Curvature-dimension bounds for Lorentzian splitting theorems

TL;DR

This paper extends Lorentzian splitting and singularity theorems to include all synthetic dimensions using curvature-dimension bounds, revealing new rigidity phenomena and broadening the scope of Lorentzian Bakry-Émery theory.

Contribution

It generalizes key Lorentzian geometric theorems to all synthetic dimensions, including negative and critical values, with detailed rigidity analysis.

Findings

Extended Hawking-Penrose singularity theorem to all synthetic dimensions.

Proved Lorentzian splitting theorem with reduced rigidity at critical dimension.

Unified curvature-dimension bounds for null and timelike cases across all synthetic dimensions.

Abstract

We analyze Lorentzian spacetimes subject to curvature-dimension bounds using the Bakry-\'Emery-Ricci tensor. We extend the Hawking-Penrose type singularity theorem and the Lorentzian timelike splitting theorem to synthetic dimensions $N\le 1$, including all negative synthetic dimensions.
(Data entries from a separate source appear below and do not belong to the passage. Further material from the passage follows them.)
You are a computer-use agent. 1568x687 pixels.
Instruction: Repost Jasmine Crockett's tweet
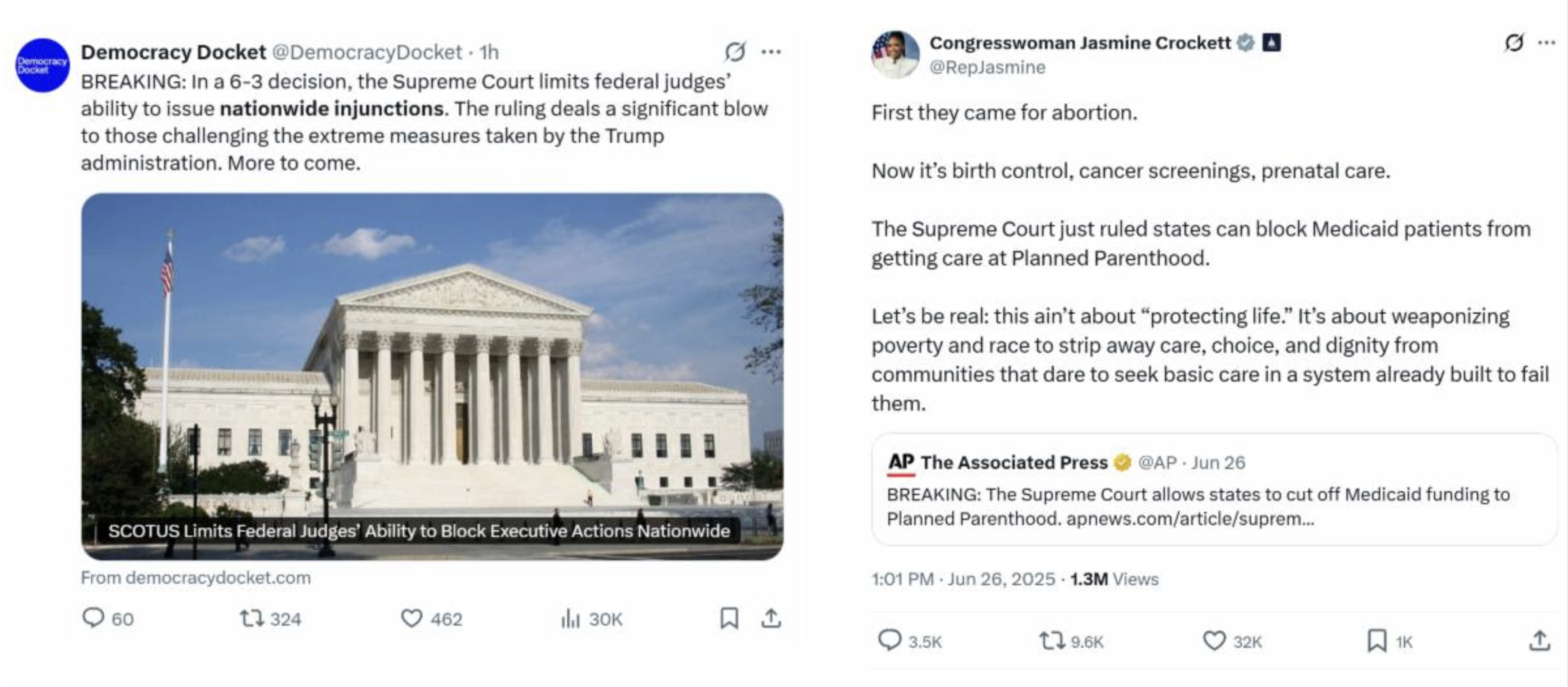click(1051, 641)
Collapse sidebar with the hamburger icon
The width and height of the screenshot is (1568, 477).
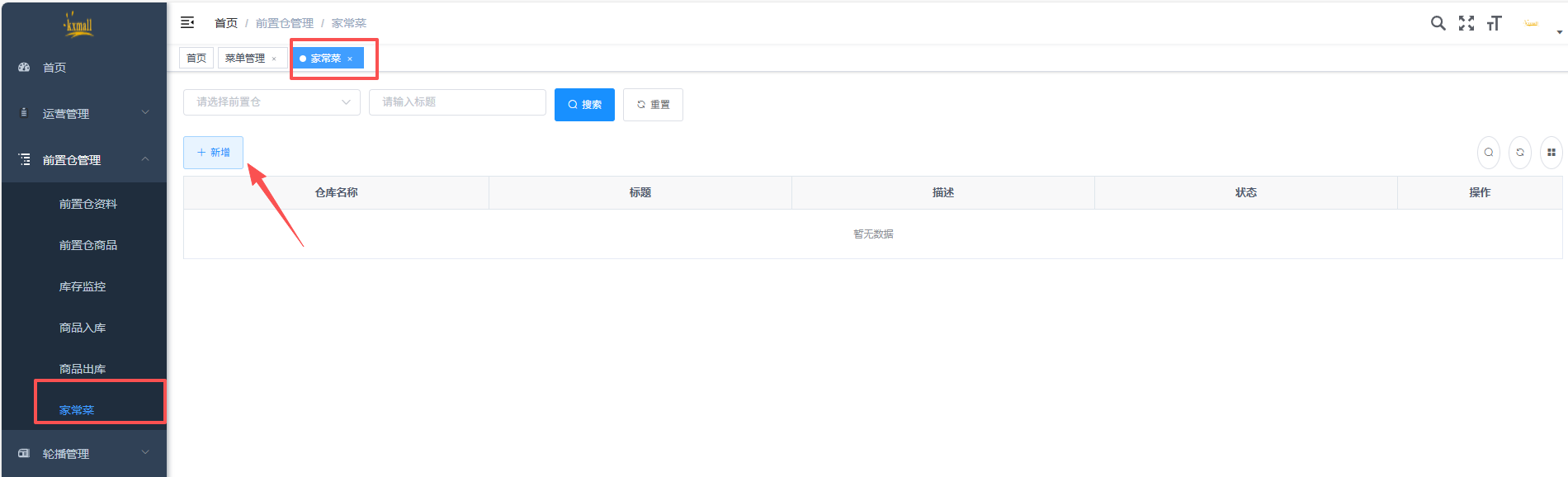pyautogui.click(x=187, y=22)
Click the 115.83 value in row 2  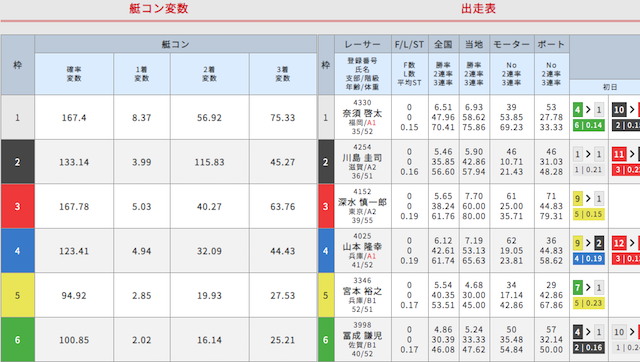point(209,162)
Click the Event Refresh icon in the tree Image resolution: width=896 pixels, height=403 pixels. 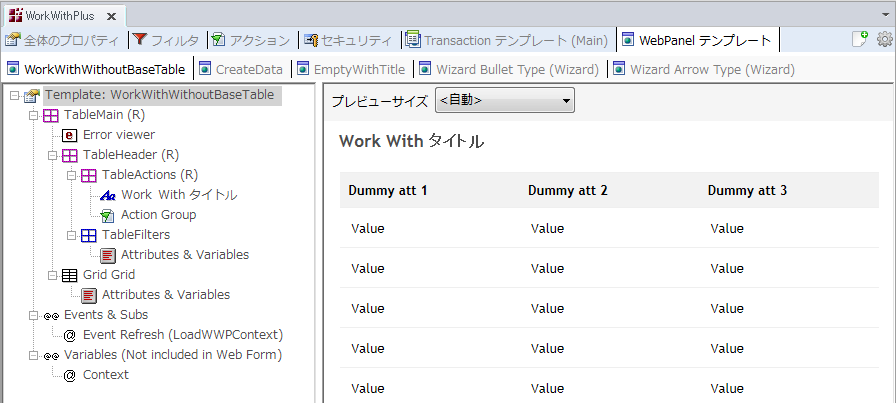pyautogui.click(x=70, y=335)
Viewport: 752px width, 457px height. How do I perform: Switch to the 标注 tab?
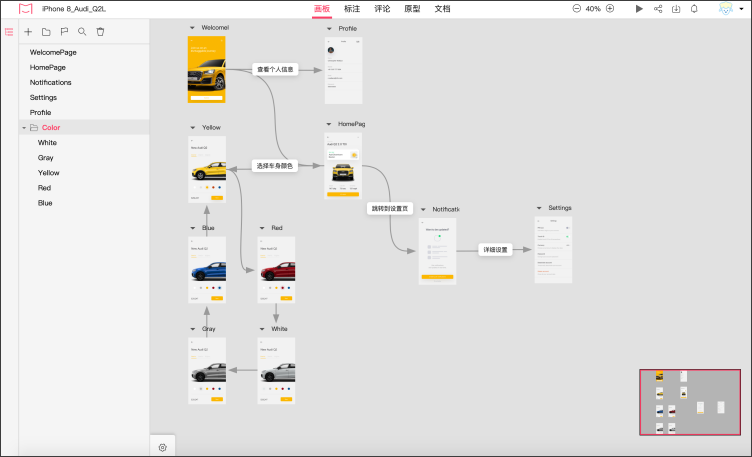(352, 8)
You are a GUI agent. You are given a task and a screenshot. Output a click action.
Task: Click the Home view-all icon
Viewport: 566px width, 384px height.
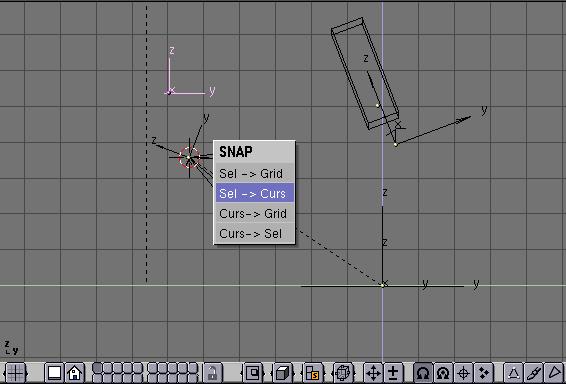click(74, 373)
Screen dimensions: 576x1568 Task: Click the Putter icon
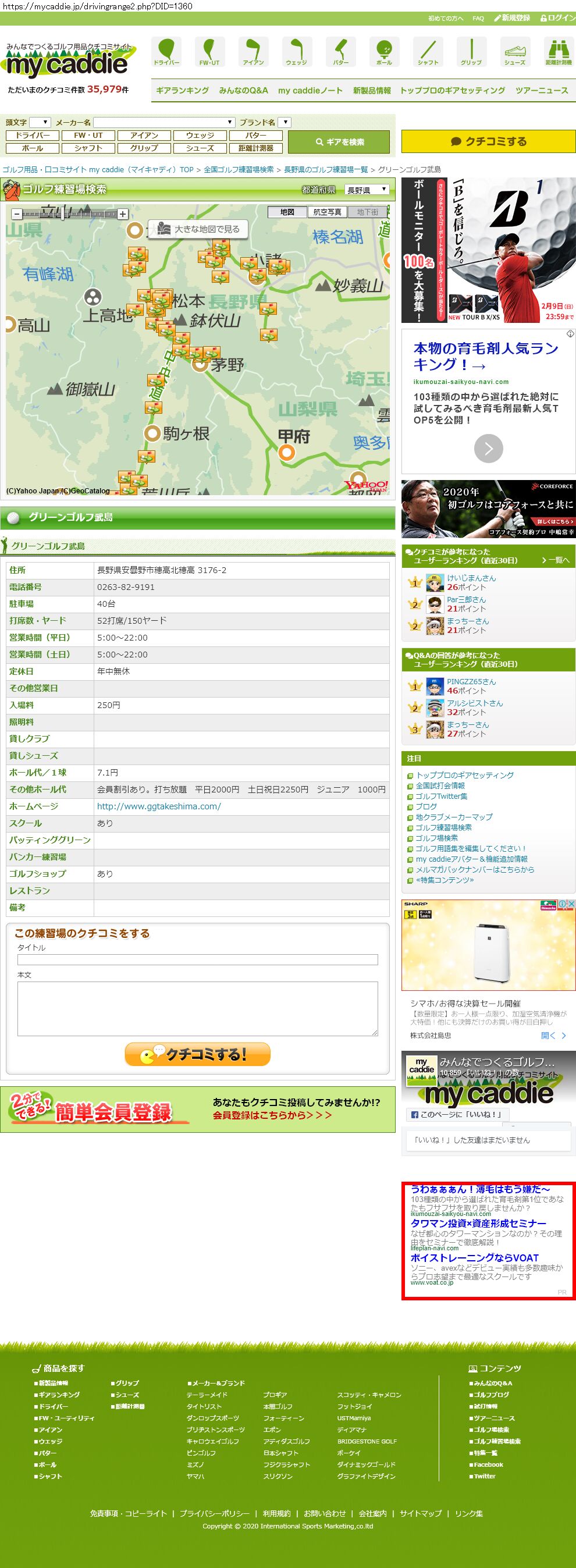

The rigidity of the timelike splitting reduces to a warped product splitting when $N=1$. We also extend the null splitting theorem of Lorentzian geometry, showing that it holds under a null curvature-dimension bound on the Bakry-\'Emery-Ricci tensor for all $N\in (-\infty, 2]\cup (n,\infty)$ and for the $N=\infty$ case as well, with reduced rigidity if $N=2$. In consequence, the basic singularity and splitting theorems of Lorentzian Bakry-\'Emery theory now cover all synthetic dimensions for which such theorems are possible. The splitting theorems are found always to exhibit reduced rigidity at the critical synthetic dimension.